** Records provided **
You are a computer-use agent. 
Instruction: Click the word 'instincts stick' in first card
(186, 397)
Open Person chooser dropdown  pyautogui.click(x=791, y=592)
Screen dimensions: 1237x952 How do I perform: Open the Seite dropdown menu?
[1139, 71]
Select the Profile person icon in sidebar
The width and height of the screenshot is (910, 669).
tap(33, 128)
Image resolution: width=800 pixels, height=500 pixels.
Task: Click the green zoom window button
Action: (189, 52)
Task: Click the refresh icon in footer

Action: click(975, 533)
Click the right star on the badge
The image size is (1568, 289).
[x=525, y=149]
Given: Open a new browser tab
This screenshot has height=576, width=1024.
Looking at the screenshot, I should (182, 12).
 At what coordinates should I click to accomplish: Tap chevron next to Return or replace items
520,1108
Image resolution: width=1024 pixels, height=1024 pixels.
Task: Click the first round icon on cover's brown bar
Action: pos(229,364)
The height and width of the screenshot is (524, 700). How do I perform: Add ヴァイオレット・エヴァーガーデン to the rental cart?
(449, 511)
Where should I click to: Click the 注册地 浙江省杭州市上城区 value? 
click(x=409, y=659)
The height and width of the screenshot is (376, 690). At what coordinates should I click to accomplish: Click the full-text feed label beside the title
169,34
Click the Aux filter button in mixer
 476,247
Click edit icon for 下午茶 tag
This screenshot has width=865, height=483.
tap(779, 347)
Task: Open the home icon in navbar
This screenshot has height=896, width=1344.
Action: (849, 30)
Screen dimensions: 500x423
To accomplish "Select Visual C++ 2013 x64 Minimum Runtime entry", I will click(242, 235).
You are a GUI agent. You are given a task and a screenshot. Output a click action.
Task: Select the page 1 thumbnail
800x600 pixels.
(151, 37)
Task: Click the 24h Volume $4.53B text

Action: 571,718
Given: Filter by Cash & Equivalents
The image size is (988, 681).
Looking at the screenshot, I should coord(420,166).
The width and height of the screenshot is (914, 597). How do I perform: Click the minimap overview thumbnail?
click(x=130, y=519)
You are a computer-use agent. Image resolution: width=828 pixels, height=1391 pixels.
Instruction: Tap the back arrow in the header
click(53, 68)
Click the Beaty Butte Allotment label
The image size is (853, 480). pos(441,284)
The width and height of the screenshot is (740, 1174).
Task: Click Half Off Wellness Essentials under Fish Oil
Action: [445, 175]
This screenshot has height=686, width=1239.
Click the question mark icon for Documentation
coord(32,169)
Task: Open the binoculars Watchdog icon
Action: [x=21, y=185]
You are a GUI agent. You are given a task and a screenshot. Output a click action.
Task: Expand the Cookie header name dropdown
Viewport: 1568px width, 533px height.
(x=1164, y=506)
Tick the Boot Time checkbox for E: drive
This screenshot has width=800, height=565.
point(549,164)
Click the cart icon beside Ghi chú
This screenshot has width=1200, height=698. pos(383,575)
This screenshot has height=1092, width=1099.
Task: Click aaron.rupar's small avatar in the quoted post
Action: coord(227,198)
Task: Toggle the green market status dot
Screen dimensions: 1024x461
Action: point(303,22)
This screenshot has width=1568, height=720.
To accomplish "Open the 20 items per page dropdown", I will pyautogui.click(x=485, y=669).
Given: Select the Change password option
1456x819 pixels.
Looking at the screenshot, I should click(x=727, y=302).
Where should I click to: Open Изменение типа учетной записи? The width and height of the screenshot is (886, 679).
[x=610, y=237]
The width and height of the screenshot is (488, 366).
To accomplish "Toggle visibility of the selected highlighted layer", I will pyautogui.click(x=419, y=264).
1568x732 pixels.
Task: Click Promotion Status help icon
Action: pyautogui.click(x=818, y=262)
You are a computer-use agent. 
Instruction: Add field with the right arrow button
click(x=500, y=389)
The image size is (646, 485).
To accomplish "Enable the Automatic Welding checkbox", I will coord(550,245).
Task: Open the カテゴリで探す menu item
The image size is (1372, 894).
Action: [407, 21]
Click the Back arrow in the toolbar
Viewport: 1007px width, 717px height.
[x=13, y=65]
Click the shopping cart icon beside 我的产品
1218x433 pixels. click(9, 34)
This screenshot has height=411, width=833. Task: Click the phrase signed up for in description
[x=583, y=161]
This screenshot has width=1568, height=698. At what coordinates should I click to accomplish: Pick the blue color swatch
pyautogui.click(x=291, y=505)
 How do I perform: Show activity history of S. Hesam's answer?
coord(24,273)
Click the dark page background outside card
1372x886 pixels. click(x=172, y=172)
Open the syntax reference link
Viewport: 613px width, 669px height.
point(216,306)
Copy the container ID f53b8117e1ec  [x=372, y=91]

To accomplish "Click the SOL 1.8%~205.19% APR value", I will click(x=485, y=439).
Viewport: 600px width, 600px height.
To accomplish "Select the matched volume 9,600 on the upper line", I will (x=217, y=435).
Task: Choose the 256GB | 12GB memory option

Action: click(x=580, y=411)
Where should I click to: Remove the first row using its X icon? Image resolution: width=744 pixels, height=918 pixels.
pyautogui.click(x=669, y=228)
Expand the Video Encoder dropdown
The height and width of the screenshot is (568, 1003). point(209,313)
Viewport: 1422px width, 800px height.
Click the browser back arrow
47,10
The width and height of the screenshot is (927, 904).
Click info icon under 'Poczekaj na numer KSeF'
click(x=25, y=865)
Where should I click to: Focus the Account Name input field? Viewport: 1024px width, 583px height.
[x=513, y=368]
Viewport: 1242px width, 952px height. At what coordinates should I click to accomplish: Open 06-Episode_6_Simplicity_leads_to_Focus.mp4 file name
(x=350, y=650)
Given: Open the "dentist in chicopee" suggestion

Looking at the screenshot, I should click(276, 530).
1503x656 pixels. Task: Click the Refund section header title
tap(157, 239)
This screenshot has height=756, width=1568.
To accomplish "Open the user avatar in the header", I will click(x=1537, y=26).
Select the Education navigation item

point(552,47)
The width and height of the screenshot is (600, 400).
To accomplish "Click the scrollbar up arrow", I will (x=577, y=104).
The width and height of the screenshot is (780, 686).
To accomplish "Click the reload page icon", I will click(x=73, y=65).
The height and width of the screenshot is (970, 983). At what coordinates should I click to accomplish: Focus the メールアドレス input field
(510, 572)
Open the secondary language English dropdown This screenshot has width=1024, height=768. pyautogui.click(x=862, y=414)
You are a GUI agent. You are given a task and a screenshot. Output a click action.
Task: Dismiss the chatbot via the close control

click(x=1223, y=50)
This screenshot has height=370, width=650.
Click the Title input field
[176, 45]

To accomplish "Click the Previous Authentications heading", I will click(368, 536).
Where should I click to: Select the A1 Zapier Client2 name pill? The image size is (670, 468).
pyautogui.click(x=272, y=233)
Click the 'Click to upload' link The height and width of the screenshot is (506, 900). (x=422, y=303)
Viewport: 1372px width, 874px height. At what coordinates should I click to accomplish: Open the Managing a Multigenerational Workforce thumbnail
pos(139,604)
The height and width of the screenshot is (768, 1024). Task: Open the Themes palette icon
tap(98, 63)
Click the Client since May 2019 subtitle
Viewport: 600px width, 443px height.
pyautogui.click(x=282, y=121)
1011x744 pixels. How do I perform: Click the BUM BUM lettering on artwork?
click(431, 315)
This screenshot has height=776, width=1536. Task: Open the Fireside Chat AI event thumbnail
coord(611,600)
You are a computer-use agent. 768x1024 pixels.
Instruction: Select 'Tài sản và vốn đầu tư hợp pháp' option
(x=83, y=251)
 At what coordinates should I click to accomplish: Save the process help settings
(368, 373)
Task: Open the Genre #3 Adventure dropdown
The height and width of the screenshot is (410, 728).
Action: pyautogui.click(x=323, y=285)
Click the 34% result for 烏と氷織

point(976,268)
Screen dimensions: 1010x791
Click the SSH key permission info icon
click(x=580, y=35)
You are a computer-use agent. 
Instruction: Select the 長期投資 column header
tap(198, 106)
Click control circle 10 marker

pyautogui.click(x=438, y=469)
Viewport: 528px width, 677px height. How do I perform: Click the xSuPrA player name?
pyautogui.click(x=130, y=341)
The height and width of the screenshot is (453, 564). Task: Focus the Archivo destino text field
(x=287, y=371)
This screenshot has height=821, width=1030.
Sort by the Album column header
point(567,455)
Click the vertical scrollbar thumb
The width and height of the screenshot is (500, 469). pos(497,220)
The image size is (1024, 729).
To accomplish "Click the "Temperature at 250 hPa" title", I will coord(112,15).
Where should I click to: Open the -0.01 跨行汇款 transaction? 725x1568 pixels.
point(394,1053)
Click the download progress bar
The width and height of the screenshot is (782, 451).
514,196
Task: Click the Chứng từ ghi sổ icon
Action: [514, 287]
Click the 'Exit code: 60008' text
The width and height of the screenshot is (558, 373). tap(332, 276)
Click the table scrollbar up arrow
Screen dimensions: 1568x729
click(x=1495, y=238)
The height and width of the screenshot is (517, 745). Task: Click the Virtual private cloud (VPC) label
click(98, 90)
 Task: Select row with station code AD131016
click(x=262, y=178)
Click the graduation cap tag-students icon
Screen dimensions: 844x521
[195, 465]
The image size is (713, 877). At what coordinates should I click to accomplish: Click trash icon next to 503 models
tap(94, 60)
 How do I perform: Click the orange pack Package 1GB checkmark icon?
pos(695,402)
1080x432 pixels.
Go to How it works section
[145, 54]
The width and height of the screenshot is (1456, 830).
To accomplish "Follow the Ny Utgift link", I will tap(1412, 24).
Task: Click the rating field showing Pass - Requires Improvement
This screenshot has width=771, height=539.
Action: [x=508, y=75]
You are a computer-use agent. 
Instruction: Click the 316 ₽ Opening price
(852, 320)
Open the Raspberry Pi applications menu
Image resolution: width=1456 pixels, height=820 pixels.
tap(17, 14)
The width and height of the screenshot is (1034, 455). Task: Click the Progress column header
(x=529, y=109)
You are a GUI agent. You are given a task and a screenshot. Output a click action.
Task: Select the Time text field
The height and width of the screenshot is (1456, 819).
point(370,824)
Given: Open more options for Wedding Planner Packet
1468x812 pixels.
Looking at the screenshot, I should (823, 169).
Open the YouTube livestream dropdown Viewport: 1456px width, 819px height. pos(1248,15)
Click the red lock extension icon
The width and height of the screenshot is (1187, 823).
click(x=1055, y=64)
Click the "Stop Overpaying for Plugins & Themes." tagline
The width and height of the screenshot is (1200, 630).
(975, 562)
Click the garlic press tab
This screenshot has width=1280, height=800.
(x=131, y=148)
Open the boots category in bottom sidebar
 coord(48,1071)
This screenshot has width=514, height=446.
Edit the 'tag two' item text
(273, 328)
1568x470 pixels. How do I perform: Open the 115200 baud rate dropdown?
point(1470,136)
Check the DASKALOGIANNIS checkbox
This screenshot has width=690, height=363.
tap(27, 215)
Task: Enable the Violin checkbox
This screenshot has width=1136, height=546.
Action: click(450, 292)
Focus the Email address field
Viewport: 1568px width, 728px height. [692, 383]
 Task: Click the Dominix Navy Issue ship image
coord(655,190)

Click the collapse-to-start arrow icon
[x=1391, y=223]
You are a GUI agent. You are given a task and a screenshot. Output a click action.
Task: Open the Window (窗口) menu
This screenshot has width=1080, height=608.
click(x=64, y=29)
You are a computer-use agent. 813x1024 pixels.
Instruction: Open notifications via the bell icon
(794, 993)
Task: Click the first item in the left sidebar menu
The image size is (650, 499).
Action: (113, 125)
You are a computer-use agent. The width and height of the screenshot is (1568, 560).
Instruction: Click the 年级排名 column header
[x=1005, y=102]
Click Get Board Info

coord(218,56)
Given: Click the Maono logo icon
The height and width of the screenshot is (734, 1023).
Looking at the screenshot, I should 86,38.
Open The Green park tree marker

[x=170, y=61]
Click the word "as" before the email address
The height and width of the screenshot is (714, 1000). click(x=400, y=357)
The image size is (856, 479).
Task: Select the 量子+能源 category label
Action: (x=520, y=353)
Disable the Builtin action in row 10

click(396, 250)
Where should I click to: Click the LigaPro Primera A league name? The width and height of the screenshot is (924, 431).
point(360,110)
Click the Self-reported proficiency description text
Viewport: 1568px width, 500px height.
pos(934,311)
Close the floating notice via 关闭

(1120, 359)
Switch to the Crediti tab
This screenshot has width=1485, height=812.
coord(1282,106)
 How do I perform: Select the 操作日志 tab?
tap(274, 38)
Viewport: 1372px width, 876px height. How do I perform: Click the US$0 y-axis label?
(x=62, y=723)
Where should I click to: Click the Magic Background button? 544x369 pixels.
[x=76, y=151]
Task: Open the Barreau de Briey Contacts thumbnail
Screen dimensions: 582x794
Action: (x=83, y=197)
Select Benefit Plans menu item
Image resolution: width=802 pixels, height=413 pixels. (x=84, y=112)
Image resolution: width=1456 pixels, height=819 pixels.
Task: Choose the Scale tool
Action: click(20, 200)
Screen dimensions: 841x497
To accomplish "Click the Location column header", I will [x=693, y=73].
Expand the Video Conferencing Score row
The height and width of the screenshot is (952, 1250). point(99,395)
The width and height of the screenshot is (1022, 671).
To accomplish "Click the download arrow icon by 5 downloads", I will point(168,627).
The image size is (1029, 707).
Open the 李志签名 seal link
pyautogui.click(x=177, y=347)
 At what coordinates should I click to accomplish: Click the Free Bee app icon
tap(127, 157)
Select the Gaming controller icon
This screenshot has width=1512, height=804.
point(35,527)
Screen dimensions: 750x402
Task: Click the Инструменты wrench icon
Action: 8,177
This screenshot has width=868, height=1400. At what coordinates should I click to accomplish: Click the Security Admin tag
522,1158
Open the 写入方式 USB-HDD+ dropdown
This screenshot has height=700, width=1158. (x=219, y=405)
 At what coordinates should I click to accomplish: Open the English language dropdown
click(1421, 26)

** Your task **
Please report all lines in the entries where "Enable" appears.

** Solution for this problem **
To accomplish "Enable the Automatic Welding checkbox", I will coord(550,245).
Task: Enable the Violin checkbox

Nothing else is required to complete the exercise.